I am exploring a possibility to write a kind of a notebook analogue that would reproduce the look and feel of using a traditional notebook, but with the added benefit of customizing the page in ways you can't do on paper - ask the program to lay ruled paper here, grid paper there, paste an image, insert a recording from the built-in camera, try to do handwriting recognition on the tablet input, insert some latex for neat formulas and so on.
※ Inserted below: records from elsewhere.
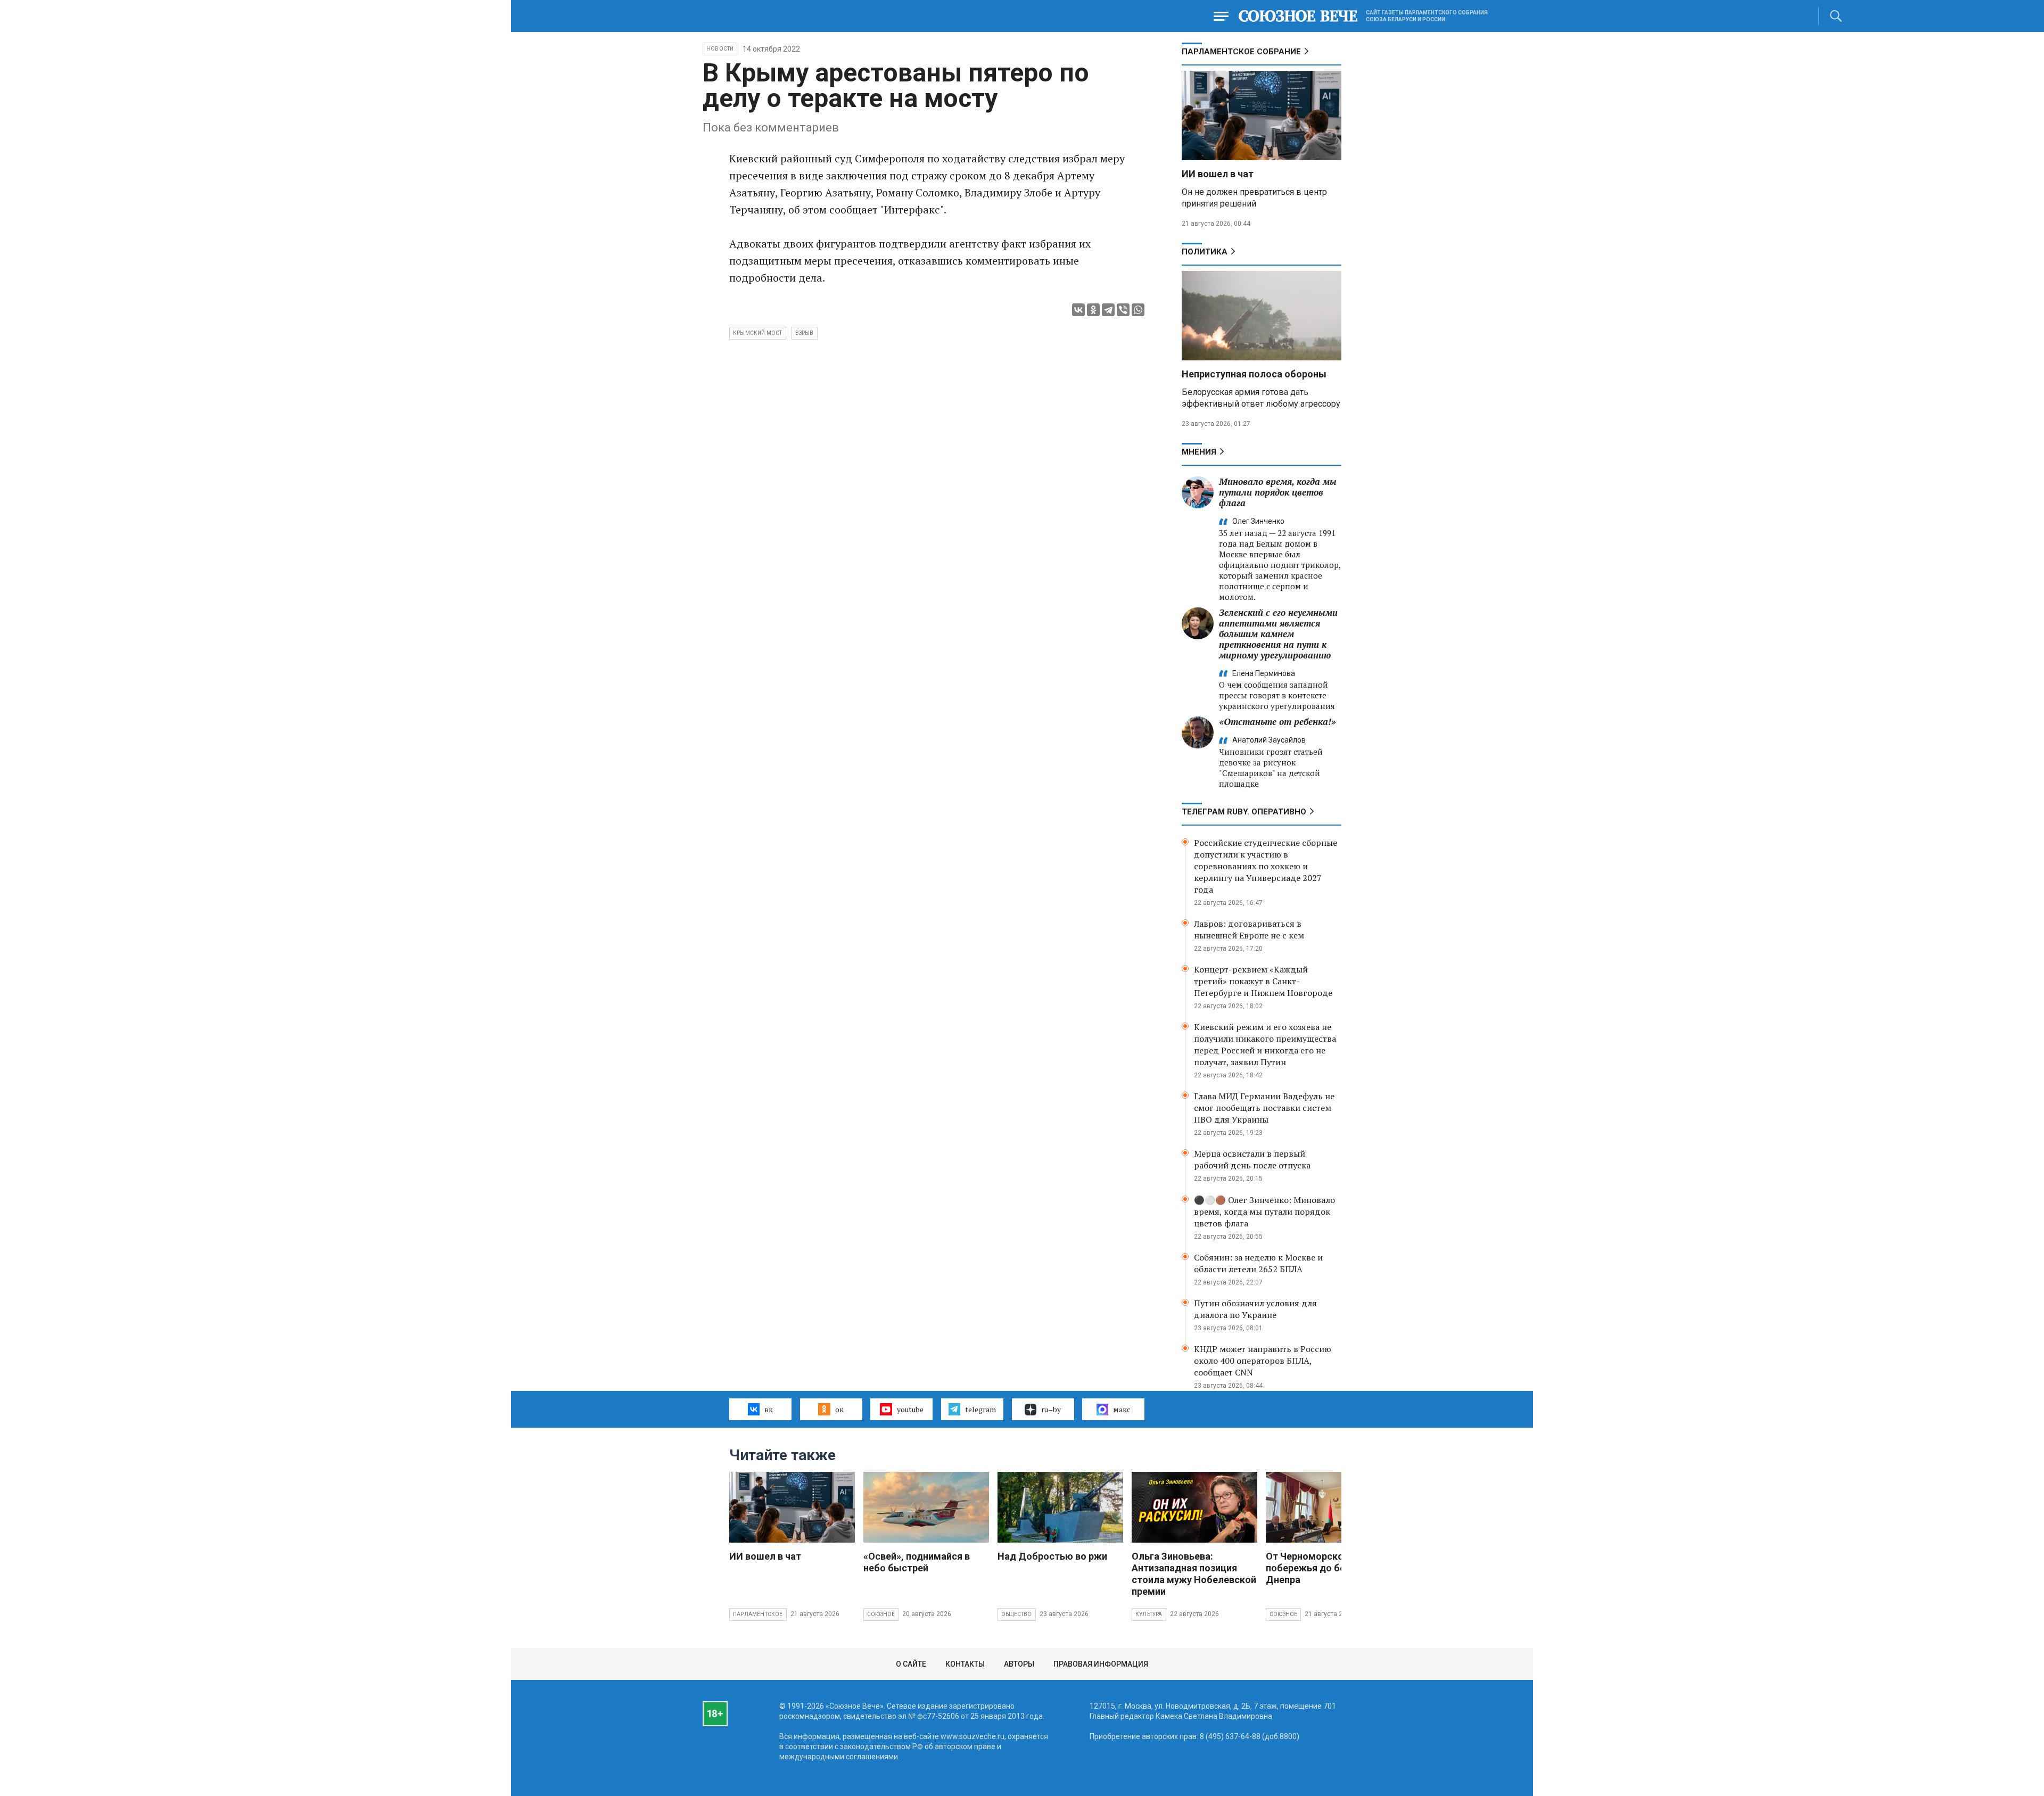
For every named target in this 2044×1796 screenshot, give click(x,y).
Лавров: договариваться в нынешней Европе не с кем (1249, 929)
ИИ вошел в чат (1218, 173)
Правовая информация (1100, 1664)
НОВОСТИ (719, 49)
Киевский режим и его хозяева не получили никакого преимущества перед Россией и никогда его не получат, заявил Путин (1265, 1044)
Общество (1016, 1614)
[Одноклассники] (1093, 309)
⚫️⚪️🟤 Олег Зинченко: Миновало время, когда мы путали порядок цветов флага (1264, 1211)
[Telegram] (1108, 309)
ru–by (1051, 1409)
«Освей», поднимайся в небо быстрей (916, 1562)
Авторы (1019, 1664)
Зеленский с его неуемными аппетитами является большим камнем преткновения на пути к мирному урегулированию (1278, 633)
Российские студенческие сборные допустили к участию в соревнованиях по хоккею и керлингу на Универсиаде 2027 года (1265, 866)
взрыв (804, 333)
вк (768, 1409)
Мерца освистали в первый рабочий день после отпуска (1252, 1159)
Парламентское (758, 1614)
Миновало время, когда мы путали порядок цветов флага (1278, 492)
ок (839, 1409)
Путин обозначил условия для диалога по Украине (1255, 1309)
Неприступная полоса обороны (1254, 374)
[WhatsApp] (1138, 309)
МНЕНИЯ (1199, 452)
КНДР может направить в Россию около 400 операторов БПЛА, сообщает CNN (1262, 1360)
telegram (980, 1409)
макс (1122, 1409)
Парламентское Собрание (1241, 51)
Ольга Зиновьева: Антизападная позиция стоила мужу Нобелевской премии (1194, 1574)
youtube (910, 1409)
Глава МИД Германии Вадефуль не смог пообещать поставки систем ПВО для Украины (1264, 1107)
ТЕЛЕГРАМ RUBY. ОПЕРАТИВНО (1244, 812)
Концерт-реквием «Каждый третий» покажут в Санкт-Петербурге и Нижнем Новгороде (1263, 981)
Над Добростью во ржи (1052, 1556)
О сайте (911, 1664)
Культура (1149, 1614)
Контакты (965, 1664)
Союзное (881, 1614)
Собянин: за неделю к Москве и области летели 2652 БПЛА (1258, 1263)
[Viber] (1123, 309)
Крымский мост (757, 333)
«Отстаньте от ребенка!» (1277, 721)
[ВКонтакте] (1078, 309)
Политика (1204, 252)
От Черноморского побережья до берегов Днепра (1318, 1568)
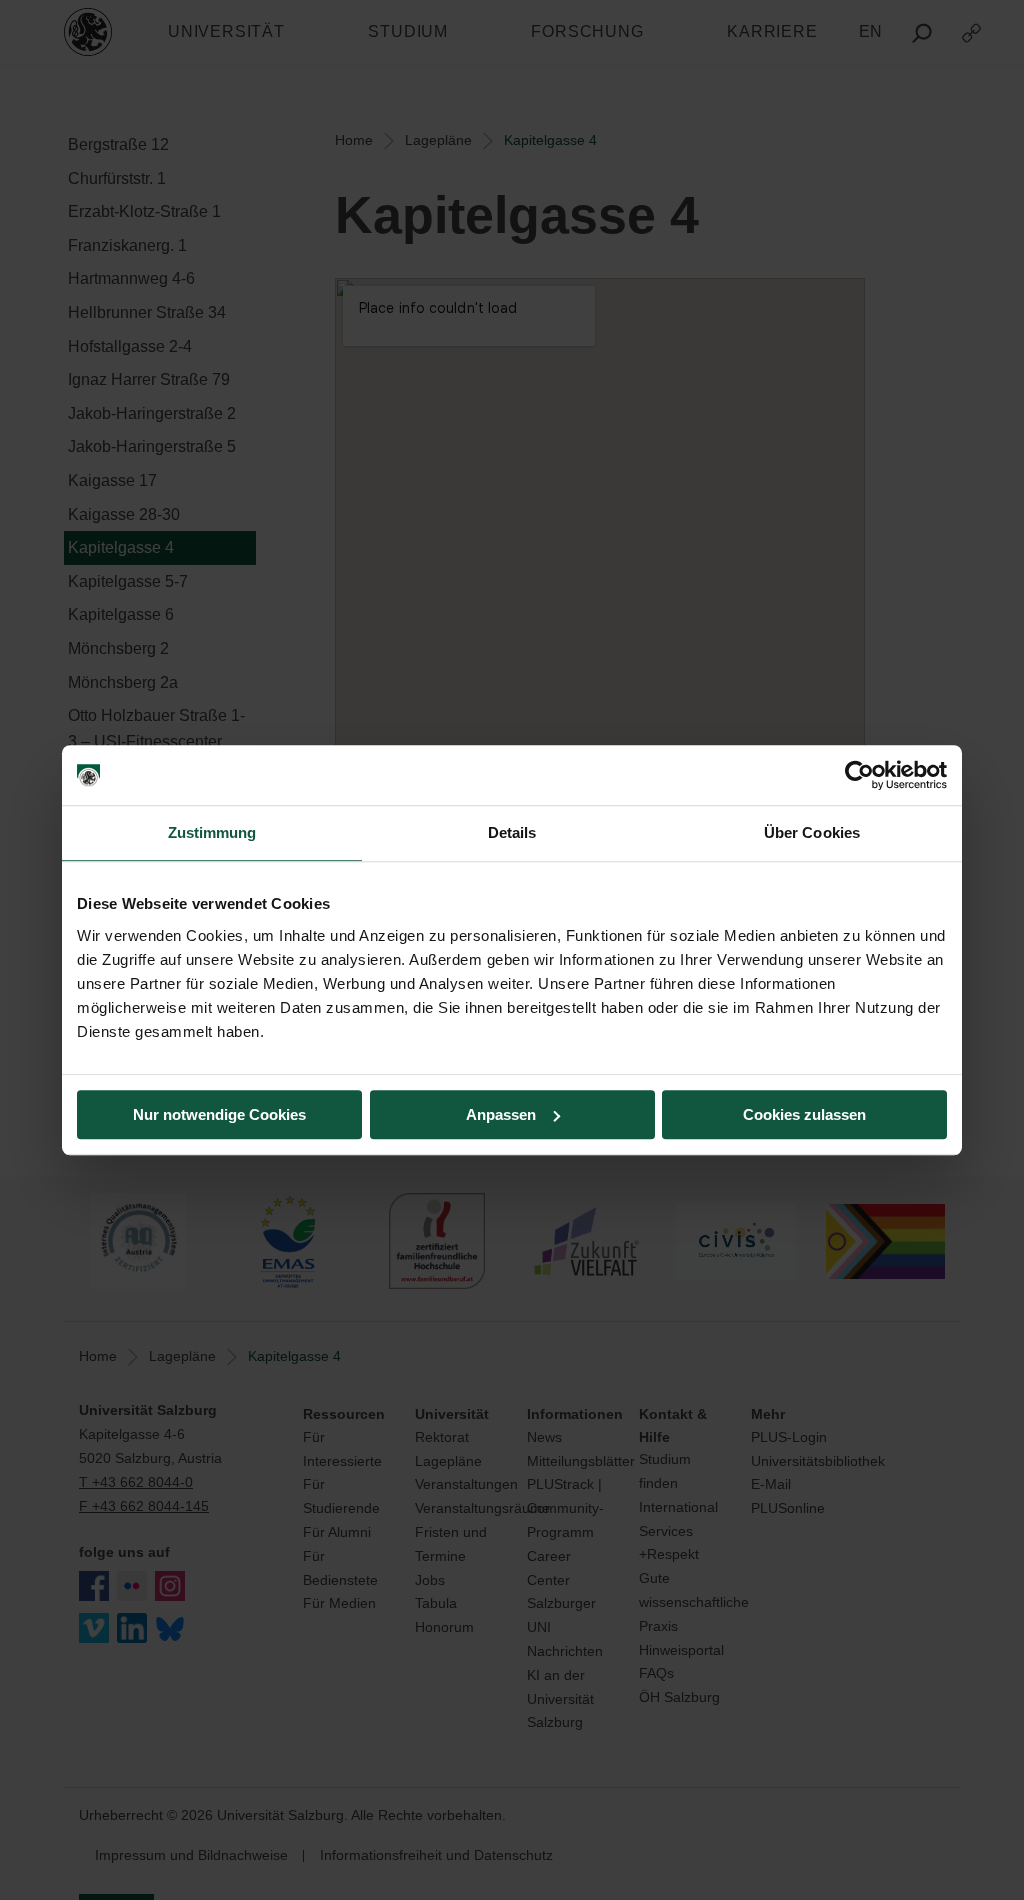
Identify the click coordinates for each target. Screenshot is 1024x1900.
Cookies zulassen (804, 1114)
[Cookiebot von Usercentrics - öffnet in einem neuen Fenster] (859, 775)
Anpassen (501, 1114)
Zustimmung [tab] (212, 832)
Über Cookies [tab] (812, 832)
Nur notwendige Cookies (219, 1114)
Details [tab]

I'm pretty interested in developing it just to see if writing notes on computer can come anywhere close to the comfort plain paper + pencil offer (hard to do IMO) and can always turn it in as a university C++ project, so double gain there.
Coming from the type of project there are certain requirements for the user interface:
the user will be able to zoom, move and rotate the notebook as he wishes and I think it's pretty sensible delegate it to OpenGL, so the prospective GUI needs to work well with OGL (preferably being rendered in it)
the interface should be navigable with as little of keyboard input as user wishes (incorporating some sort of gestures maybe) up to limiting the keyboard keys as modifiers to the pen movements and taps; this includes tablet and possible multitouch support
the interface should keep out of the way where not needed and come up where needed and be easily layerable
the notebook sheet itself will be a container for objects representing the notebook blurbs, so it would be nice if the GUI would be able to overlay some frames over the exact parts of the OpenGL-drawn sheet to signify what can be done with given part (like moving, rotating, deleting, copying, editing etc.) and it's extents
In terms of interface it's probably going to end up similar to Alias' Sketch Book Pro:
picture.
As far as toolkits go I'm considering Qt and nui, but I'm not really aware how well would they match up the requirements and how well would they handle such an application.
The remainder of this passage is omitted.